A escalada dos preços do petróleo e o aumento das tensões geopolíticas no Golfo Pérsico estão sustentando a recuperação do Índice do Dólar (DXY), mesmo que este ainda permaneça cerca de 1% abaixo de seu pico em junho. Dados mais fracos do Índice de Preços ao Consumidor (CPI) e do Índice de Preços ao Produtor (PPI) nos Estados Unidos (EUA) atenuaram a narrativa hawkish do Federal Reserve, mas com pouca precificação de cortes nas taxas de juros. O ING espera que o par USD/JPY suba e que o DXY se mantenha próximo de 100.50 antes de avançar em direção a 101.30.
Choque energético sustenta a resiliência do Dólar
“É um tema familiar agora, mas o fluxo de notícias deteriorante do Golfo está mantendo os preços da energia, os rendimentos de curto prazo e o dólar relativamente bem cotados.”
“É um pouco surpreendente não ver o dólar um pouco mais forte. O índice do dólar DXY ainda está cerca de 1% abaixo de suas máximas de junho. Isso provavelmente se deve aos dados fracos do CPI e PPI dos EUA de junho da semana passada, que tiraram um pouco o peso da narrativa hawkish do Federal Reserve.”
“Os mercados agora precificam apenas cerca de 40pb de flexibilização do Fed nos próximos nove meses em comparação com os 55-60pb de aperto precificados para a zona do euro e o Reino Unido. No entanto, os preços mais altos da energia significam que o Fed terá que permanecer alerta, e neste ambiente, achamos difícil ver que algum investidor que já possua dólares se incline a vender.”

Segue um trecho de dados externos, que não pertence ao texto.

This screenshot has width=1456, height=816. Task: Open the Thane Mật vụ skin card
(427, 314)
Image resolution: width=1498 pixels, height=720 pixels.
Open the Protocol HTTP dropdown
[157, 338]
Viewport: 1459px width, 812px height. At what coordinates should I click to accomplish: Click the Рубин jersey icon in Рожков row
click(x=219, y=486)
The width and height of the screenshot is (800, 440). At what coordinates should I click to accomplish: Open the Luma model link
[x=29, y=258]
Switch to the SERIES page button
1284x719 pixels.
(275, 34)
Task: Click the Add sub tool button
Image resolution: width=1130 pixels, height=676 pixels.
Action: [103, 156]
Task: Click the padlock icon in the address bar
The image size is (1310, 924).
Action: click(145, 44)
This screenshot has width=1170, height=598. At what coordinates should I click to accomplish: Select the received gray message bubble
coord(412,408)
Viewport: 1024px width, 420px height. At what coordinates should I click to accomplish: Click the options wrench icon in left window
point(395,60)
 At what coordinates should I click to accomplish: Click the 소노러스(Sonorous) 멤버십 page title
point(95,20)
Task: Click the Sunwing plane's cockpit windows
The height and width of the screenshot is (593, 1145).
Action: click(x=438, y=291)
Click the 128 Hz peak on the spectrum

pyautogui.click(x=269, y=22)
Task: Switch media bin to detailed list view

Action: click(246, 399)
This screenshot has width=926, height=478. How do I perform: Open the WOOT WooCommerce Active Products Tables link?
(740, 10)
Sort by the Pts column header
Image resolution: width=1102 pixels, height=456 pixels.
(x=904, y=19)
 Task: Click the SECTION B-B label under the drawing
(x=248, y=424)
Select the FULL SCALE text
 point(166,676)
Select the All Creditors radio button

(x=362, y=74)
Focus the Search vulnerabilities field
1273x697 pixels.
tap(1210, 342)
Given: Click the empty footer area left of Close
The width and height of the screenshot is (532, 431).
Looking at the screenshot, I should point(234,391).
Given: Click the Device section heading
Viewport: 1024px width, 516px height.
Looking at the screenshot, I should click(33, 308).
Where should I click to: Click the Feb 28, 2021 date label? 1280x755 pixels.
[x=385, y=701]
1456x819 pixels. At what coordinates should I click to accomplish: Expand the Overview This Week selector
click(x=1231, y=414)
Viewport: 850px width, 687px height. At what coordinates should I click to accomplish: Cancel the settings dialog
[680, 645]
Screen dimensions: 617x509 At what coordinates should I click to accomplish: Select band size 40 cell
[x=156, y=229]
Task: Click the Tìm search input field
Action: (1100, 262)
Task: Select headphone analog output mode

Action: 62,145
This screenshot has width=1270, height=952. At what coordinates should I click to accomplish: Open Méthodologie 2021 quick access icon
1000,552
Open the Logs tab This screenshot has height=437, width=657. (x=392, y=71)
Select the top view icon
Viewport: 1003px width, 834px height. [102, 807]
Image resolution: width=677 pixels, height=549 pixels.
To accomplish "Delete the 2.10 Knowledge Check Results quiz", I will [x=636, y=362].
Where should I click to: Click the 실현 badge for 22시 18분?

“Em vez disso, podemos ver pares como USD/JPY subirem um pouco mais. Parece que as autoridades japonesas optaram por não intervir durante o feriado público do Dia do Oceano hoje, e não seria surpresa ver USD/JPY romper brevemente acima de 162.75/85 nas próximas sessões, assumindo que o Banco do Japão não intervirá.”
“No geral, esperamos que o DXY continue a encontrar suporte perto de 100.50 e volte para a área de 101.30.”